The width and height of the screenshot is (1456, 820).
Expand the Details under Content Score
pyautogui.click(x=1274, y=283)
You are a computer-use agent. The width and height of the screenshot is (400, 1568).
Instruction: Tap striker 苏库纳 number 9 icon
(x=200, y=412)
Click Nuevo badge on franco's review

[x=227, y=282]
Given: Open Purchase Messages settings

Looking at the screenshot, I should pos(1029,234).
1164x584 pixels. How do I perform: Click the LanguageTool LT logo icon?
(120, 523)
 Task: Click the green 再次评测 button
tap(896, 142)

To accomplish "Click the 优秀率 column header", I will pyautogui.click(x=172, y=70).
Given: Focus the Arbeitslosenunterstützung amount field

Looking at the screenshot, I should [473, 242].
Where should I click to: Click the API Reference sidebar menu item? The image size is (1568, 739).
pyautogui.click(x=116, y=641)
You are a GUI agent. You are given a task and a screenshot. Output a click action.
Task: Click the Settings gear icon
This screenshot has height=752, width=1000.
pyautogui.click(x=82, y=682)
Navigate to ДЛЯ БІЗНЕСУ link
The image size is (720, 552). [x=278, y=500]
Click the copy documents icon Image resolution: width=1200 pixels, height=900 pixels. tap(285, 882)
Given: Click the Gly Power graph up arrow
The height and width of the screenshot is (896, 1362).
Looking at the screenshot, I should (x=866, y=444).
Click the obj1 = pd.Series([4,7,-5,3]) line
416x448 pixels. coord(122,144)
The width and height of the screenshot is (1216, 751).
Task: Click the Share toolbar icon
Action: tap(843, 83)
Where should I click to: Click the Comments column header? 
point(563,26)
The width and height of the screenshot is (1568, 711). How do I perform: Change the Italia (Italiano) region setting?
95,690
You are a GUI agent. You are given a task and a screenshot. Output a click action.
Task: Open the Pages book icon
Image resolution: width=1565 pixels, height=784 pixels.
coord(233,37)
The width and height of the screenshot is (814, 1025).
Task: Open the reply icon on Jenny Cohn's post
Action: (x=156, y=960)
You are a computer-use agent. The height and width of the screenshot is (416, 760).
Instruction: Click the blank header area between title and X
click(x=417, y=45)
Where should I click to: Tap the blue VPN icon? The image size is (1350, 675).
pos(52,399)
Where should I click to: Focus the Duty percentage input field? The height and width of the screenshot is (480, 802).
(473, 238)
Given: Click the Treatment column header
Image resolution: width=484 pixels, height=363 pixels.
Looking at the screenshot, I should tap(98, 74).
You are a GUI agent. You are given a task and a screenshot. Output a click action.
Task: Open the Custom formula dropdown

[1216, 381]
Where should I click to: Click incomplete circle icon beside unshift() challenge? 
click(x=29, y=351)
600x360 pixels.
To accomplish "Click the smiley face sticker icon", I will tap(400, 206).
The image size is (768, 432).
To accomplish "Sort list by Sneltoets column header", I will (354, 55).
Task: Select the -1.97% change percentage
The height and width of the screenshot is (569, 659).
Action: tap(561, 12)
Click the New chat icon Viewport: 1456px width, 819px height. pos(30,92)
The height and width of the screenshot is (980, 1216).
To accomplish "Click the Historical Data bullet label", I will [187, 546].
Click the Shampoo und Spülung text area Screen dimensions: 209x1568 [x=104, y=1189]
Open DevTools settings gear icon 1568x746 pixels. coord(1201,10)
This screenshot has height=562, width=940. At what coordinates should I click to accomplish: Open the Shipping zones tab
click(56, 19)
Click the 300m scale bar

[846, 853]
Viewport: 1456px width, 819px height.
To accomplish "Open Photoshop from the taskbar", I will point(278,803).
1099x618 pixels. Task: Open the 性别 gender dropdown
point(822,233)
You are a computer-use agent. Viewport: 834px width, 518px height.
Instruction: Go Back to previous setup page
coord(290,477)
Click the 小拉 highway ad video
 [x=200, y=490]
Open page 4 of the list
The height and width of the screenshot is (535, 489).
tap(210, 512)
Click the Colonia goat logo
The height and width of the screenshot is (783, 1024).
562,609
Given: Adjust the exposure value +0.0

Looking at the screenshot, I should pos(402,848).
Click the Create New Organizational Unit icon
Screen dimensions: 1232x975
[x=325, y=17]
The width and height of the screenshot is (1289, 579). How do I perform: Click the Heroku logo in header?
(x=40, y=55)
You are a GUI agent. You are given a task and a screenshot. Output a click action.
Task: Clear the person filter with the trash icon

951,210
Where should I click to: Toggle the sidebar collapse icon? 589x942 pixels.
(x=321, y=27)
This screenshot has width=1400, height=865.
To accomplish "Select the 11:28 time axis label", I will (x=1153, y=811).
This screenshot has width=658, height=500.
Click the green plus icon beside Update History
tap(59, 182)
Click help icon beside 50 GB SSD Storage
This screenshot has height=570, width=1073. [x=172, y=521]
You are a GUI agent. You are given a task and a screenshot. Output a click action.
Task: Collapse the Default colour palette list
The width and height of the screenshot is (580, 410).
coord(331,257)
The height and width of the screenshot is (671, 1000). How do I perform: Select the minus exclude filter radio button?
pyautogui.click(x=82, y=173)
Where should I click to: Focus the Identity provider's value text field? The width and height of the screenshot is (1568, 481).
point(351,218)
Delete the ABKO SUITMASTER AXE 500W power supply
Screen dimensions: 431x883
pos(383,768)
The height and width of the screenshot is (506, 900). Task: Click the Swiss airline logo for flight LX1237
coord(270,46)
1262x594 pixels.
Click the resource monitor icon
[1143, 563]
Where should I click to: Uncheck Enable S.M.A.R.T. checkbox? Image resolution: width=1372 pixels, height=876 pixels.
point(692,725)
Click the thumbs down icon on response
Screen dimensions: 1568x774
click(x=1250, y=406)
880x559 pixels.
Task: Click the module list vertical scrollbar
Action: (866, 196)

# GIVEN EXERCISE:
Update the listing starting at its first line and ending at the line with "[x=227, y=282]", changing "Expand" to "Open" and leaving everything else unchanged.

# ANSWER:
The width and height of the screenshot is (1456, 820).
Open the Details under Content Score
pyautogui.click(x=1274, y=283)
You are a computer-use agent. The width and height of the screenshot is (400, 1568).
Instruction: Tap striker 苏库纳 number 9 icon
(x=200, y=412)
Click Nuevo badge on franco's review

[x=227, y=282]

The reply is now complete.